Earth Ethics for Education
Earth Ethics for Education
- Clarence W. JoldersmaClarence W. JoldersmaCalvin College
Summary
Education needs an ethical orientation that can help it grapple better with global environmental issues such as climate change and decreasing biodiversity, something called earth ethics. The term ethics is used in an unusual manner, to mean a normativity more basic than concrete norms, principles, or rules for living. The idea of earth is also used in an unusual way, as a kind of concealing, a refusal to disclose itself, while at the same time, constituting a kind of interference with the familiarity of the world. The idea of earth plays on the contrast between living on earth and living in the world. The latter involves the familiar concerns and actions of culture and work, of politics and economics. Earth ethics becomes a call to responsibility coming from the earth—a call to let the earth and earthlings be, to acknowledge their refusal to answer our questions or fit easily into our worldly projects, and to recognize their continuing mystery as beings with their own intrinsic worth.

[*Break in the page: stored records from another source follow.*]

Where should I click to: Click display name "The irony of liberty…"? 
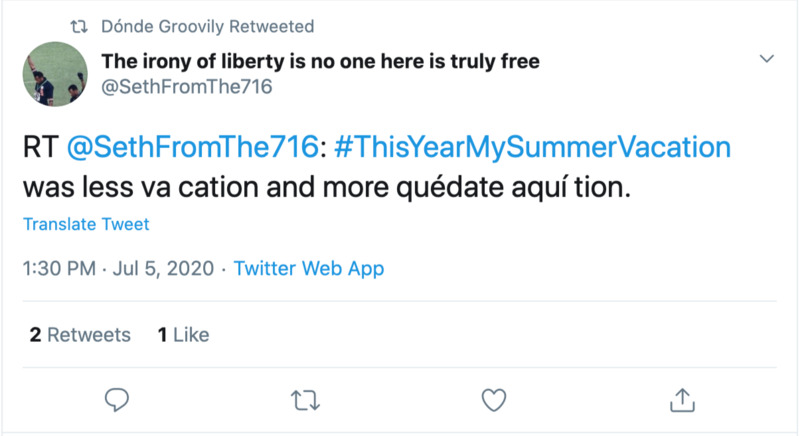tap(320, 62)
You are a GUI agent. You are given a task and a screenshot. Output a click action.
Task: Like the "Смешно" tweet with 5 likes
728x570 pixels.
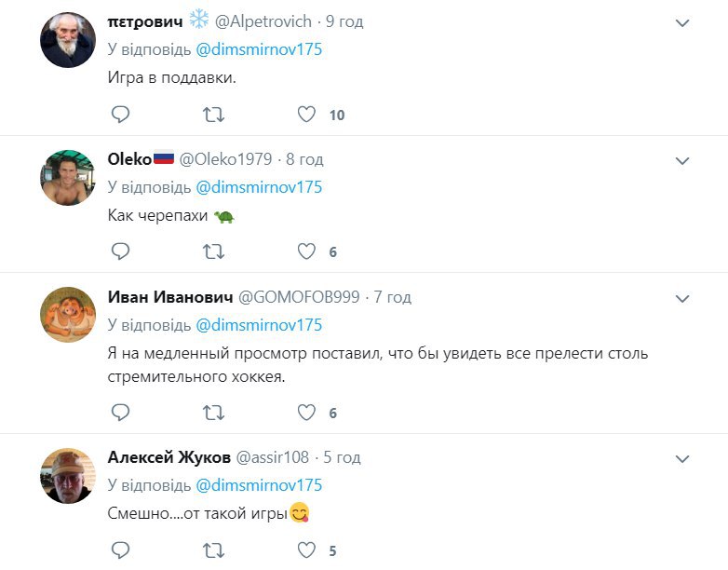(x=306, y=550)
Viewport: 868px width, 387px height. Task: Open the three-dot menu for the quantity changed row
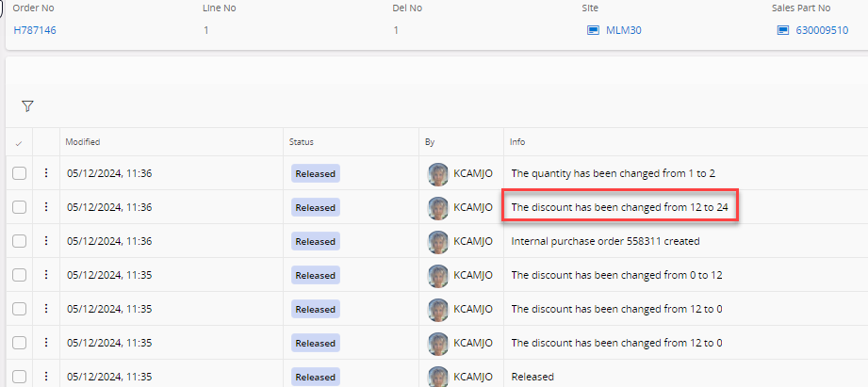45,173

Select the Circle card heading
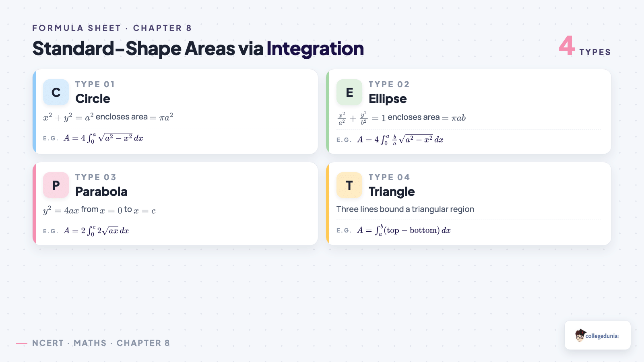[x=93, y=99]
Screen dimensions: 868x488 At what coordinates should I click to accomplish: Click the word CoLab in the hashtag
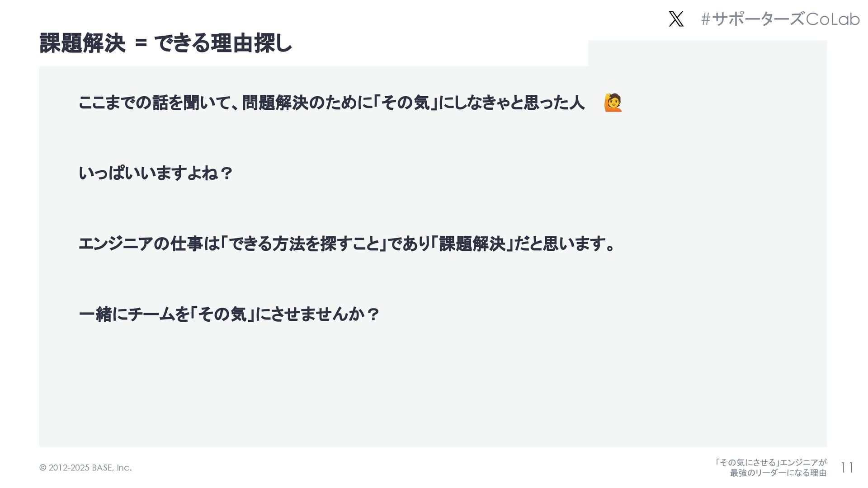[x=833, y=19]
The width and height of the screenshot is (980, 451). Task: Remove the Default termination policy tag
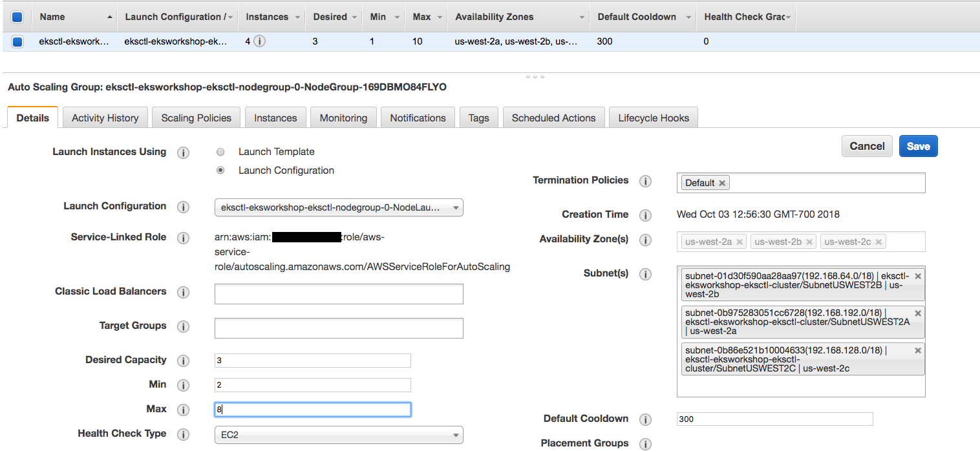pos(722,183)
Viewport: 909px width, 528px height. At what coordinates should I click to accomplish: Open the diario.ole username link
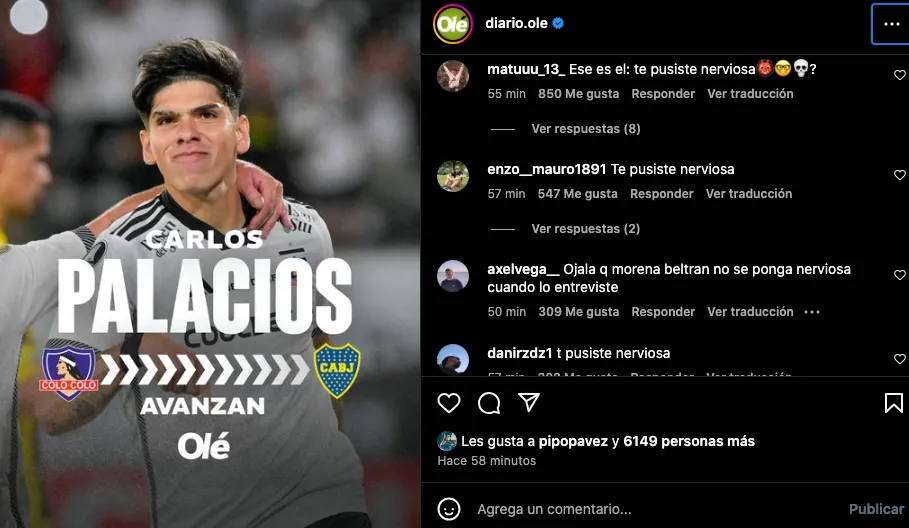coord(516,23)
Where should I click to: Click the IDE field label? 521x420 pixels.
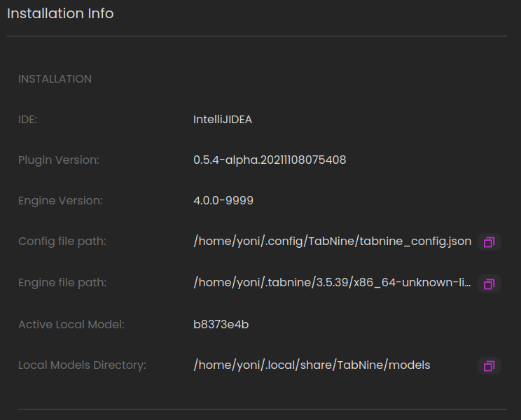pyautogui.click(x=27, y=120)
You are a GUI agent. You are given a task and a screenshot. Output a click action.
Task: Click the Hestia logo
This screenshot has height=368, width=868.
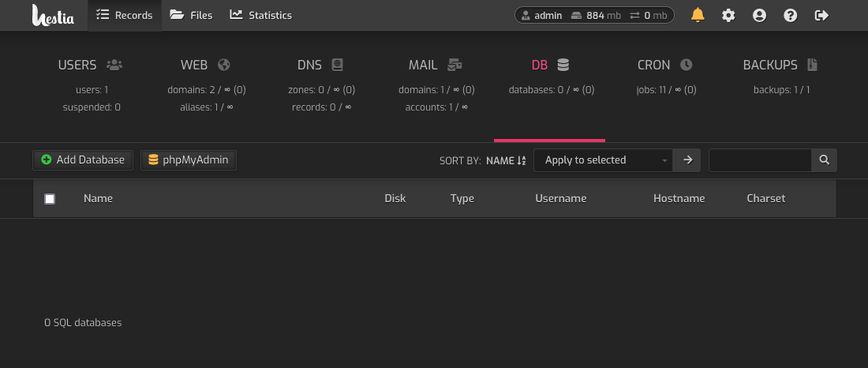point(53,15)
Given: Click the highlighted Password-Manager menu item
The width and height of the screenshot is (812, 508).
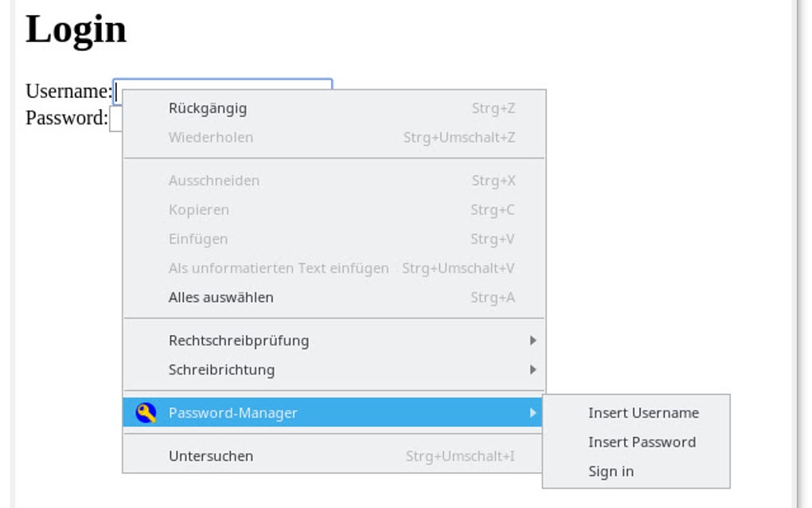Looking at the screenshot, I should coord(233,412).
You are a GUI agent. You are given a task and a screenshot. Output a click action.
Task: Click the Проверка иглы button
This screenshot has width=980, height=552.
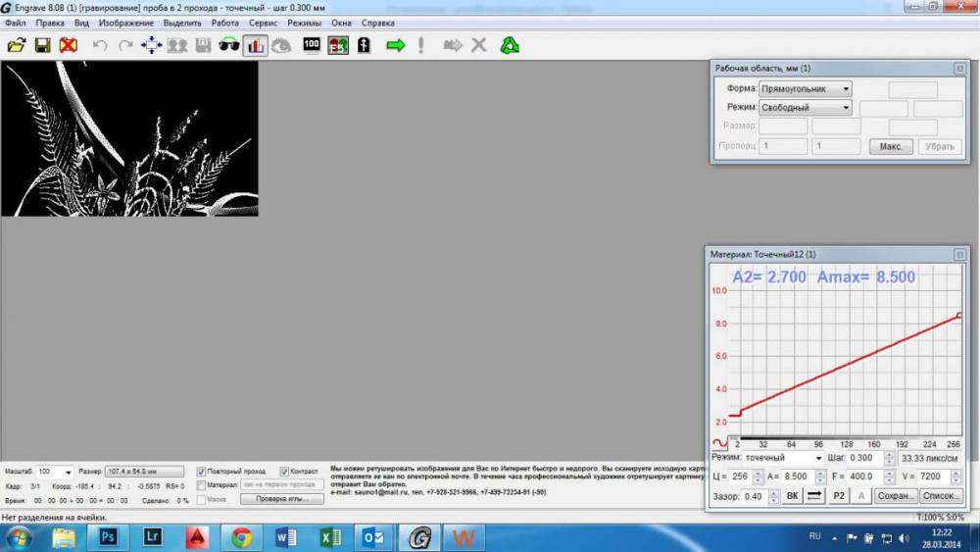pos(282,499)
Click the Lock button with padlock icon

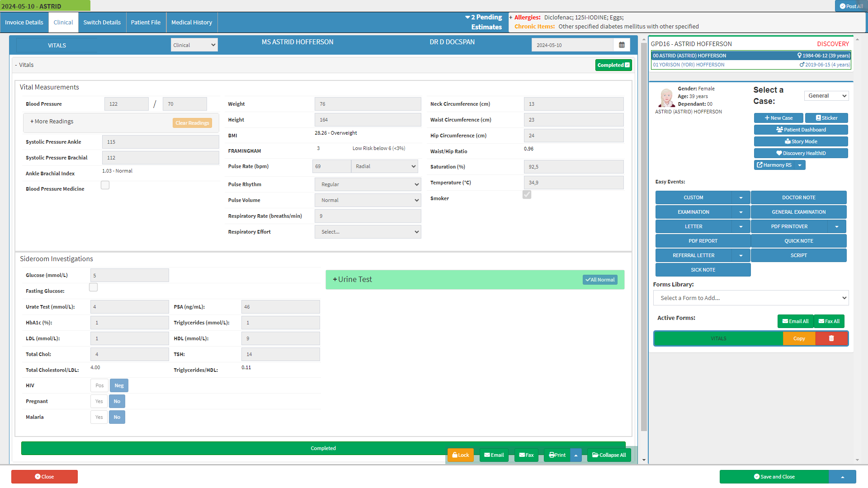click(460, 455)
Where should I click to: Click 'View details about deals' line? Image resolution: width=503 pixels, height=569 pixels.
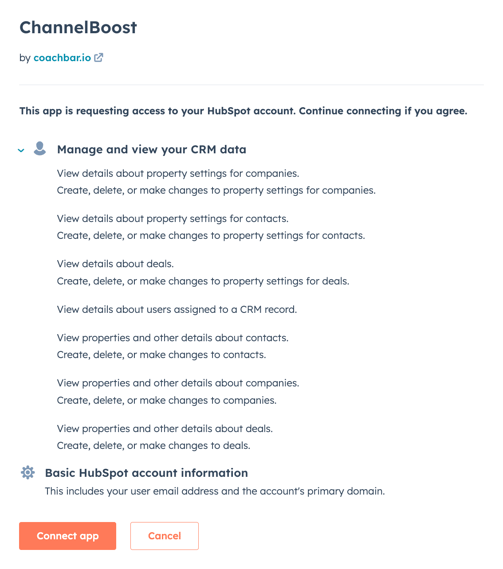115,264
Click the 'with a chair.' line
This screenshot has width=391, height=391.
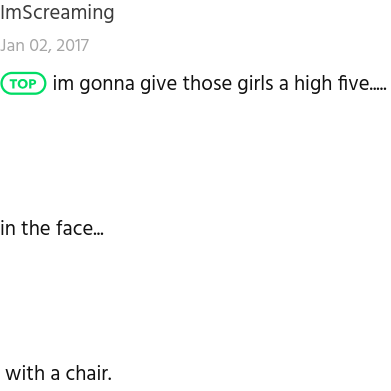(x=59, y=373)
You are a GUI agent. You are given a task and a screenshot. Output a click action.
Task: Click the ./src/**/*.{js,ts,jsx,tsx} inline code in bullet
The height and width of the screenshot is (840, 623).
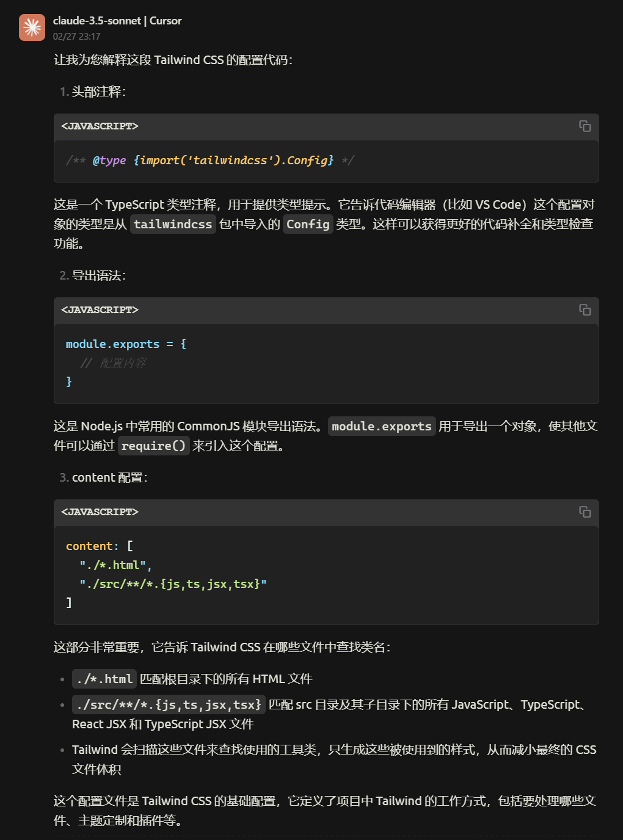click(169, 704)
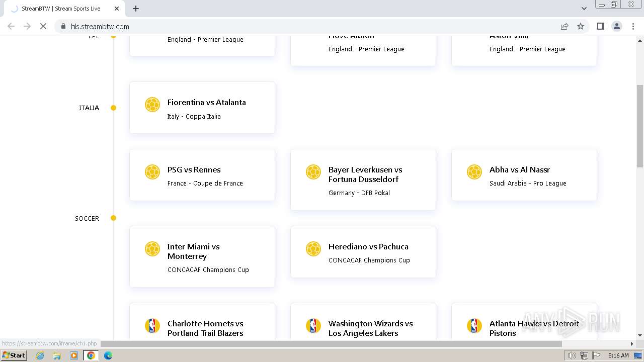644x362 pixels.
Task: Toggle the browser side panel
Action: [x=600, y=26]
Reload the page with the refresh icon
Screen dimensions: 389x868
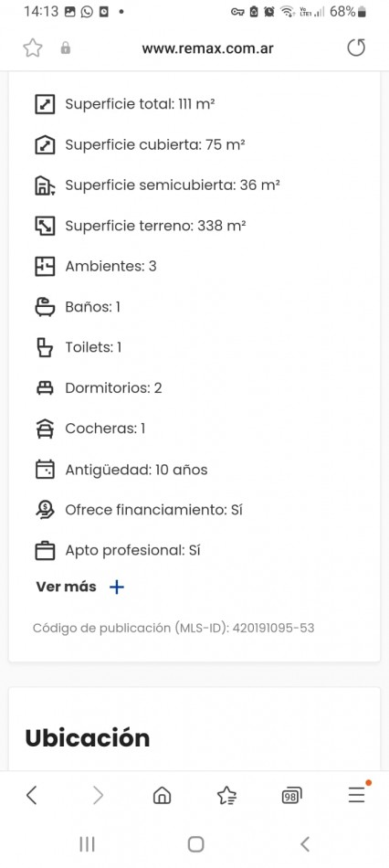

The idea of earth ethics is developed through attending to a set of human experiences. First is an experience of gratefulness toward the earth. This gratefulness not only reveals our finitude, but also our indebtedness to the grace-filled support the earth continually gives us for our worldly projects and concerns. This reveals earth as our home, a dwelling we share with other earthlings. This reveals earth’s fundamental fragility. What seems solid and dependable from a worldly perspective shows up as vulnerability from an earthly viewpoint. The experiences of gratefulness to and fragility of the earth gives rise to feeling a call to responsibility, the core of earth ethics. Earth ethics is a call of responsibility to the earth, one that grows out of our debt of gratitude and the earth’s fragility. It is this normative call that might guide education in its grappling with environmental issues.